BEGIN TEXT EXCERPT

Historic district in Minnesota, United States

The Kabetogama Ranger Station District is a historic ranger station complex in Kabetogama, Minnesota, United States. It was built from 1933 to 1941 by the Civilian Conservation Corps (CCC) as an administrative center for Kabetogama State Forest, managed by the Minnesota Department of Natural Resources. Following the establishment of Voyageurs National Park in the 1970s, the Minnesota government finalized the donation of the property to the National Park Service (NPS) in 1987. The NPS continues to use the property as one of the four administrative and visitor entrances to Voyageurs.

The Kabetogama Ranger Station District contains 10 contributing properties: six buildings (a 1921 patrol cabin, 1935 ranger station/residence, 1935 warehouse, 1936 boathouse, 1936 oilhouse, and a 1937 privy), three structures (a 1933 retaining wall, circa-1936 tramway, and 1936 breakwater and moorage basin), and one site (the circular road system, laid down around 1935). The current Kabetogama Lake Visitor Center was built in 1988 and is considered a non-contributing property to the historic district.

END TEXT EXCERPT
BEGIN GIVEN MATERIAL

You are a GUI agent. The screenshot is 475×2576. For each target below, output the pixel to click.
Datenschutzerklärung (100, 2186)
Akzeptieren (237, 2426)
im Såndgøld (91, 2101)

END GIVEN MATERIAL

• WRITTEN PROBLEM:
Write out the Kabetogama Ranger Station passage above word for word, from "The Kabetogama Ranger Station District is" up to and including "entrances to Voyageurs.".

• EXERCISE SOLUTION:
The Kabetogama Ranger Station District is a historic ranger station complex in Kabetogama, Minnesota, United States. It was built from 1933 to 1941 by the Civilian Conservation Corps (CCC) as an administrative center for Kabetogama State Forest, managed by the Minnesota Department of Natural Resources. Following the establishment of Voyageurs National Park in the 1970s, the Minnesota government finalized the donation of the property to the National Park Service (NPS) in 1987. The NPS continues to use the property as one of the four administrative and visitor entrances to Voyageurs.